Niu’s research focuses on lithium-metal (LM) batteries, a newer type of lithium-based battery that replaces graphite electrodes with solid lithium. LM batteries can hold significantly more energy than traditional lithium-ion batteries, making them attractive for high-demand needs, such as electric vehicles or energy storage for the grid, Niu said.
“With the current li-ion batteries, you can drive, let’s say, 300 miles on a charge,” he said. “With a LM battery, you can double the energy density – maybe 500 to 600 miles. That’s even better than a gas-powered vehicle!”
But there’s a catch: LM batteries are notoriously unstable. The problem stems from dendrites –needle-like structures of lithium that form during charging. Dendrites can pierce the battery’s electrolyte, causing short circuits and even fires.

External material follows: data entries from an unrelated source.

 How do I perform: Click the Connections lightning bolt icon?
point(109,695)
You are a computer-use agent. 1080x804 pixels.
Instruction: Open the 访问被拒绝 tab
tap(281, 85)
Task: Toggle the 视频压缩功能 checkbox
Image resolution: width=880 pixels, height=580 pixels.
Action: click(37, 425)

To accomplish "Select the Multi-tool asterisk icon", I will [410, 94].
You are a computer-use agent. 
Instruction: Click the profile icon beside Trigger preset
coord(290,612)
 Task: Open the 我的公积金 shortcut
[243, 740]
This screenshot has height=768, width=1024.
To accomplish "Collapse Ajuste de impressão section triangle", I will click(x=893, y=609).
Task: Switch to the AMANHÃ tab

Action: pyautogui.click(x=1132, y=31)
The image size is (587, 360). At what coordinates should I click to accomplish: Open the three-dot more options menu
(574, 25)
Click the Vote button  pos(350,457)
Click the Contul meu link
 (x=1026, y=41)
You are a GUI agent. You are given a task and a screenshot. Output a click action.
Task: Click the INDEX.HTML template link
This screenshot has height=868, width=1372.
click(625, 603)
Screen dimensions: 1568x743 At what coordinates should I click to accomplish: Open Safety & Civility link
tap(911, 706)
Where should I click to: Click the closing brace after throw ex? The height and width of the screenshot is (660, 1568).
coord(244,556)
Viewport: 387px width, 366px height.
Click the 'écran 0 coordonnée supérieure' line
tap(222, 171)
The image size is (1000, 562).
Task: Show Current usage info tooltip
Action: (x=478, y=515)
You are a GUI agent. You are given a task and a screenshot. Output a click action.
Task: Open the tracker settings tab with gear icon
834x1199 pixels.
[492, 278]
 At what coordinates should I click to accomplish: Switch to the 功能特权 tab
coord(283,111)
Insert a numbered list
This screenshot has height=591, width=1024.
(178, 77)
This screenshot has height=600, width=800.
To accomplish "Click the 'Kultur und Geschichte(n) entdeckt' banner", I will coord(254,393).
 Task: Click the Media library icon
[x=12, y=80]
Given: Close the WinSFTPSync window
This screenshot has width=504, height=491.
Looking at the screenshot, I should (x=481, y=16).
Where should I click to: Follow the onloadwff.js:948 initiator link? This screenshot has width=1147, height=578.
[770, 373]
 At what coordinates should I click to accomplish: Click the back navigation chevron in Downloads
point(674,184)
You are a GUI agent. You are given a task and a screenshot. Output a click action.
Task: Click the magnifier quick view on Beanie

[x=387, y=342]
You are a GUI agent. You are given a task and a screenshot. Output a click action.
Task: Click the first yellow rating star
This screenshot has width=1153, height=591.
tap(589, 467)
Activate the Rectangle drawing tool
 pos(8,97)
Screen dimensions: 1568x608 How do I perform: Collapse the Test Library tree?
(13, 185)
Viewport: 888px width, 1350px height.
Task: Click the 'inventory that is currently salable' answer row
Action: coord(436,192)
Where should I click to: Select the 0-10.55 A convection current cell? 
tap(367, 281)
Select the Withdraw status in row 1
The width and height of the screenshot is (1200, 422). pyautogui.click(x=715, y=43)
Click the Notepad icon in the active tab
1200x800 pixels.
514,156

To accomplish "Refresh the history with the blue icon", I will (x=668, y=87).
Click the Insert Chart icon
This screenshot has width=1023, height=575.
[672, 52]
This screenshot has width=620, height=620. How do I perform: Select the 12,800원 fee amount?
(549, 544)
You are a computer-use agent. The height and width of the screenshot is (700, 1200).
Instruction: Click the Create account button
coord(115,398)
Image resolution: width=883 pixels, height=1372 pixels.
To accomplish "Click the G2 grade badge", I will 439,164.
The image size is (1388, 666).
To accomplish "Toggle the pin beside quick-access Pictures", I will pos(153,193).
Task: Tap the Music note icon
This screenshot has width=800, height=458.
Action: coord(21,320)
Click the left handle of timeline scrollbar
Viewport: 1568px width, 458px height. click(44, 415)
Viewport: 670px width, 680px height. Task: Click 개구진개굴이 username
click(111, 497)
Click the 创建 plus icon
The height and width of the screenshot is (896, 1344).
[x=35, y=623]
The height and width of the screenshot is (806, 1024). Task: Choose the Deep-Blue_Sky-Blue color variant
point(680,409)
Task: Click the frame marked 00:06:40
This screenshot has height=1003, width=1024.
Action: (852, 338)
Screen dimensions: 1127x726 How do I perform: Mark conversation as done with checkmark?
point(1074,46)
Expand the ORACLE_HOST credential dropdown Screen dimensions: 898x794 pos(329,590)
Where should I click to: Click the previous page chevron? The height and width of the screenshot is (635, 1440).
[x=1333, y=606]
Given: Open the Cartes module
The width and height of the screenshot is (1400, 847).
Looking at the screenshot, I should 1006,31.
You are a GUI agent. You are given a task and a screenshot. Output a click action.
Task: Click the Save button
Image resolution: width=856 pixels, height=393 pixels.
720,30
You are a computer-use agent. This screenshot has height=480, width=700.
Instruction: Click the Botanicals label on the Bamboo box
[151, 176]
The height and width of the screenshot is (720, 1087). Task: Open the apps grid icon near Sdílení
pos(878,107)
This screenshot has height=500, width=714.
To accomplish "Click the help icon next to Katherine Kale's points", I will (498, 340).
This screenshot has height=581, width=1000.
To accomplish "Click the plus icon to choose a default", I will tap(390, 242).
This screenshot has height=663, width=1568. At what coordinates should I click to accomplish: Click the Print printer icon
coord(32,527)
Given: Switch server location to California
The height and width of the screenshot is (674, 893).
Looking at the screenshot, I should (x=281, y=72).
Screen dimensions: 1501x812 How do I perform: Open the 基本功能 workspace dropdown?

To address this, Niu’s team developed a spray-on coating that combines MXene compounds –known for high electrical conductivity – with a large-molecule polymer that stabilizes the battery surface. The polymer helps prevent dendrite formation, while the MXene improves charge transport.
The innovation targets a key challenge that has stalled commercial rollout of lithium-metal batteries, despite their promise and the considerable industry investment.
The research was completed with a grant from the National Science Foundation.